▶ TASK PROMPT:
Collect every line in the records below that contains the word "coordinates". Case counts.
%%
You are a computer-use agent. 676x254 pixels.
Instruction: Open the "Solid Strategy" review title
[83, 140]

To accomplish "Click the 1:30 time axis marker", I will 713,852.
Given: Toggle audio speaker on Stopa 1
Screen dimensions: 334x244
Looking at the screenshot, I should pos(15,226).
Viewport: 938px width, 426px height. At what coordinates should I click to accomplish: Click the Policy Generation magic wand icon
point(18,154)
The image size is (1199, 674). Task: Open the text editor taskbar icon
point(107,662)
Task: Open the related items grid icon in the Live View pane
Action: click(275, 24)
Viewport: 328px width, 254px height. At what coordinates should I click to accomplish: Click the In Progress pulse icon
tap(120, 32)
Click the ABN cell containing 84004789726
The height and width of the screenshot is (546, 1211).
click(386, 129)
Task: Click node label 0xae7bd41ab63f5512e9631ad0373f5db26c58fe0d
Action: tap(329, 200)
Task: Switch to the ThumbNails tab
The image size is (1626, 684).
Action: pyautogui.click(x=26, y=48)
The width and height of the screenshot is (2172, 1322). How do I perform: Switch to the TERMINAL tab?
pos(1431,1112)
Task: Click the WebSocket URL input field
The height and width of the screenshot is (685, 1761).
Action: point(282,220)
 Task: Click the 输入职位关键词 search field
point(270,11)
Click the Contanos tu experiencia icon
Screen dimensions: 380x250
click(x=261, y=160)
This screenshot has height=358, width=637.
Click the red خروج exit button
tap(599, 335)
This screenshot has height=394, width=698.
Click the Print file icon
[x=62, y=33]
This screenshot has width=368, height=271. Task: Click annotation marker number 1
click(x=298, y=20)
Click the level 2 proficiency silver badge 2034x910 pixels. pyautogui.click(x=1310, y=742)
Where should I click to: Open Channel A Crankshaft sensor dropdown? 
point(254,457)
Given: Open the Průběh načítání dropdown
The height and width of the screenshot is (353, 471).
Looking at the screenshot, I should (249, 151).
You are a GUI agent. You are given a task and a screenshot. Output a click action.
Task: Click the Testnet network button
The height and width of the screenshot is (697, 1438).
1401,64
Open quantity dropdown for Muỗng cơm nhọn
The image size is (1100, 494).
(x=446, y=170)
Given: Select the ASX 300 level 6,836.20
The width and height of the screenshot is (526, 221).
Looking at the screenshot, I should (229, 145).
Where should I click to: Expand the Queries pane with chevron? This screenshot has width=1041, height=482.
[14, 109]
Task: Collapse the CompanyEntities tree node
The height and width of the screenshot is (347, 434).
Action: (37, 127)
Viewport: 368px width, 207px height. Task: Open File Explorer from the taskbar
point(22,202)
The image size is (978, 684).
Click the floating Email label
%%
▶ COMPLETED EXERCISE:
Viewport: 938px width, 426px height. At what coordinates should I click to accomplish: Click the Policy Generation magic wand icon
Viewport: 328px width, 254px height. At what coordinates should I click to accomplish: Click the In Progress pulse icon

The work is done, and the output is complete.